Updated at 9 a.m. ET on Sunday, Aug. 25, 2024
On this day 32 years ago, Hurricane Andrew was at Category 4 strength, showed signs of strengthening, and was aiming at southeastern Louisiana. The National Hurricane Center extended the Hurricane Warning to include the entire Louisiana and most of the Mississippi coast. Metro New Orleans was on alert. The storm that had ripped across South Florida was forecast to tiptoe onto the northern Gulf coast. Exactly where was the big question.
The previous evening, Andrew seemed to have New Orleans in its crosshairs, but as it approached Louisiana, the forecast became more uncertain. The computer models that Tuesday morning aimed farther west.
One of the miracles that morning was that the National Hurricane Center was still issuing forecasts. Operations in Coral Gables were being held together with little more than determination. Satellite dishes had blown away, many of the communication links were down, but a lifeline to the National Weather Service headquarters near Washington stayed up.
Most of the NHC staff had damaged or destroyed homes to deal with. But they never missed an advisory, even as the computers overheated from lack of A/C and the future of their community looked uncertain. It was an inspiring and heroic display of dedication.
This was the view of Andrew from space early that Tuesday. The modern estimate is that top winds were 140 mph. The eye was filled with clouds, an indication that the old eye of the storm was decaying and a new one was forming. Strengthening often follows that process.
In the late morning NHC advisory, Hurricane Warnings were extended west to Galveston Bay. Such was the uncertainty due to the storm’s constant tendency to lean to the west of the forecast track. No doubt Andrew’s insistence on staying left as it approached Florida was in forecasters’ minds.
A storm surge of 10 to 15 feet above the normal tide was predicted for some part of the coast, depending on where the storm finally made landfall.
Hurricane-force winds lashed the coast but didn’t extend very far inland. Andrew was teasing Louisiana.
By late afternoon, the center of circulation was 125 miles south of New Orleans. The new 35-mile-wide eye had fully formed. Andrew looked fierce. Modern estimates are the top winds were 145 mph.
The last thing people in southern Louisiana heard when they went to bed that night, if they slept at all, was that “little change in intensity [was] expected before landfall.” It was a scary night with a giant Category 4 hurricane offshore, drifting toward somewhere on the coast.
Meanwhile, in South Dade County, Florida, the situation was deteriorating. After Andrew hit early the day before, the weather cleared. People slept wherever they found a dry spot out of exhaustion from the ordeal of the morning. But now, reality was setting in.
There was no power, no water, little if any communications. People that were lucky had a working landline phone in the neighborhood.
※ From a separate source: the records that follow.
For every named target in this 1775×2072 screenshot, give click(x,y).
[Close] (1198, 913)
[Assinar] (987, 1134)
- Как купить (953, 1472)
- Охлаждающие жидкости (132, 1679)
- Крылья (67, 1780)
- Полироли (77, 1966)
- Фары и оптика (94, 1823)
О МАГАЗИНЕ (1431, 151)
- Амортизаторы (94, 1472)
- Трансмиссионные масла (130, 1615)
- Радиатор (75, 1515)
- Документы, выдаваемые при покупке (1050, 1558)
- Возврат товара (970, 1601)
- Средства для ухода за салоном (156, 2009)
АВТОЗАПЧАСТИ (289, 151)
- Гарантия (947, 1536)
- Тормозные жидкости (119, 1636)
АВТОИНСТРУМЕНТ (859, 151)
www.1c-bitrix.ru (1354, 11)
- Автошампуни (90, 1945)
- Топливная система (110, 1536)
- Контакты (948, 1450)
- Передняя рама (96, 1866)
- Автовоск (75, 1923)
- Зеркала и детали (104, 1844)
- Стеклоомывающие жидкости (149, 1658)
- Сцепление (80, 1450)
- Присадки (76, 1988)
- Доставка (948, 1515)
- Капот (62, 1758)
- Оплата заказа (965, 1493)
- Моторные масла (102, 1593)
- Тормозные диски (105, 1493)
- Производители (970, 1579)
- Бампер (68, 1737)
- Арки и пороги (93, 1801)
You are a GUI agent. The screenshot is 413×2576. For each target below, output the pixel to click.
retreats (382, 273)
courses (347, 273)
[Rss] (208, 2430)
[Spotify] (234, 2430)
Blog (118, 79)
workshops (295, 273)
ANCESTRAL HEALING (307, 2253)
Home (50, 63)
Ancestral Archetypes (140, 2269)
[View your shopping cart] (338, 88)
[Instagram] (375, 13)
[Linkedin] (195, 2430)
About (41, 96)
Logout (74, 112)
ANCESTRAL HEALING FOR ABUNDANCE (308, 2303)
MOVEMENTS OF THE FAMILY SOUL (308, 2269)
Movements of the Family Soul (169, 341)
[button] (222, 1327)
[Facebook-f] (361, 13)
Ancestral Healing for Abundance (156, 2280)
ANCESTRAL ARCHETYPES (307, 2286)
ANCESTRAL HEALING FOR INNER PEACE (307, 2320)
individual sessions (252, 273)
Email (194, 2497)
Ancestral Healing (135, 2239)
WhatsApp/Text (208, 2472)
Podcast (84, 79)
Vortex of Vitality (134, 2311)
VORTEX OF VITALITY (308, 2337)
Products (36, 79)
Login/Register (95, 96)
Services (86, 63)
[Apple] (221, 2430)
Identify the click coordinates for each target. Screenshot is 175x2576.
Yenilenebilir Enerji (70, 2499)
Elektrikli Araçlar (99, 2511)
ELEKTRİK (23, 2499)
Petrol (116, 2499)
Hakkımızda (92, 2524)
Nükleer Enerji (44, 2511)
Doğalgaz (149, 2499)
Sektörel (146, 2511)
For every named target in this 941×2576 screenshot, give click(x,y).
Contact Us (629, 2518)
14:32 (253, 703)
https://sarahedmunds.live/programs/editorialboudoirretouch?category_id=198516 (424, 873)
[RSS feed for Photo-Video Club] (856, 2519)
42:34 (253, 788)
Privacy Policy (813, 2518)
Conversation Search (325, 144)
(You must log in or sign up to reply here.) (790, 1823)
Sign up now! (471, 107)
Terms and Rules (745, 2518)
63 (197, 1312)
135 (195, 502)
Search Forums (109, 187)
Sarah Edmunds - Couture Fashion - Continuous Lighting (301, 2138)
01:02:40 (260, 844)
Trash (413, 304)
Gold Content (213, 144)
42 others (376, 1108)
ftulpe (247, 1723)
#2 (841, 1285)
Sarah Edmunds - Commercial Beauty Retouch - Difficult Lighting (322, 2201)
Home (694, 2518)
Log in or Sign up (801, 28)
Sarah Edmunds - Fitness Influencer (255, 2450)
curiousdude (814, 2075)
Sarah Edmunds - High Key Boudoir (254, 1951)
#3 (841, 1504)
It was clear by that Tuesday night that there was no obvious answer to the monumental questions. How and where do hundreds of thousands of people who lost their homes and livelihoods eat and sleep? What’s supposed to happen next? There was no playbook, and nobody knew.
A miracle of Hurricane Andrew is that most people who lived in South Dade survived… and eventually thrived.
Now in 2024
The tropical Atlantic remains bizarrely quiet. Long-range computer forecasts hint at some activity around the first of September. We’ll see.
Near Hawaii, Hone has intensified into a hurricane. The center of circulation is about 50 miles south of the southern tip of the Big Island, far enough away to keep the worst weather offshore. A strong outer band is causing extremely heavy rain and strong winds on the southeast slopes of the mountainous terrain, however.
Hone will continue to bring periods of rain and some gusty winds to the higher elevations of the islands as it tracks west well south of the Hawaiian chain over the next couple of days.
Hurricane Gilma is heading in the direction of Hawaii as well but is on a more northern track over colder water. A weak version of the system might have some effect on the Big Island late this week.